Predictions from pred.regr are given back with the prediction uncertainty for each individual sample (based on the validation set prediction error). The prediction uncertainty is calculated as the root median square error of prediction (RMedianSEP) using a moving window of in maximum 50 samples with similar predicted values. From the RMedianSEP the confidence interval is calculated.

Predictions are only made if (i) the new spectrum lies within the mahalanobis space of the calibration set, (ii) there is a local neighbor within of 5 and (iii) the predicted value lies within the calibration set range. Otherwise they are set to NA values. Mahalanobis distance can only be calculated when the number of calibration samples is higher than the number of wavebands/variables.

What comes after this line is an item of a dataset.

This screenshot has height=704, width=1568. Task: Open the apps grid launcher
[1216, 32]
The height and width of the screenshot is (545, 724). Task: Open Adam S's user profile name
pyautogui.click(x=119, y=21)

Calibration statistics contains for each constituents (i) n the number of samples used in calibration, (ii) r2 the coefficient of determination for the linear regression of measured against predicted values, (iii) a the slope of the regression line, (iv) bias the bias, (v) RMSEC the root means square error of calibration, (vi) RPD the ratio of constituent standard deviation to RMSEC, (vii) n LV the number of latent variables used when r is equal to "pls", (viii) n bc out the number of backtransformed values being NA values after box-cox transformation and (ix) n trees the number of trees when r is equal to "brt". Validation statistics contains for each constituents points (i) to (vi). The RMSEC is logically the RMSEP.

The calibration and validation regressions of all constituents are plotted and the statistics printed in the Console.

Nearly each run of regr yields following warning message: 1: in optimize(f = function(lambda).... Its related with the box-cox transformation, but does not have any impact or negative side effects.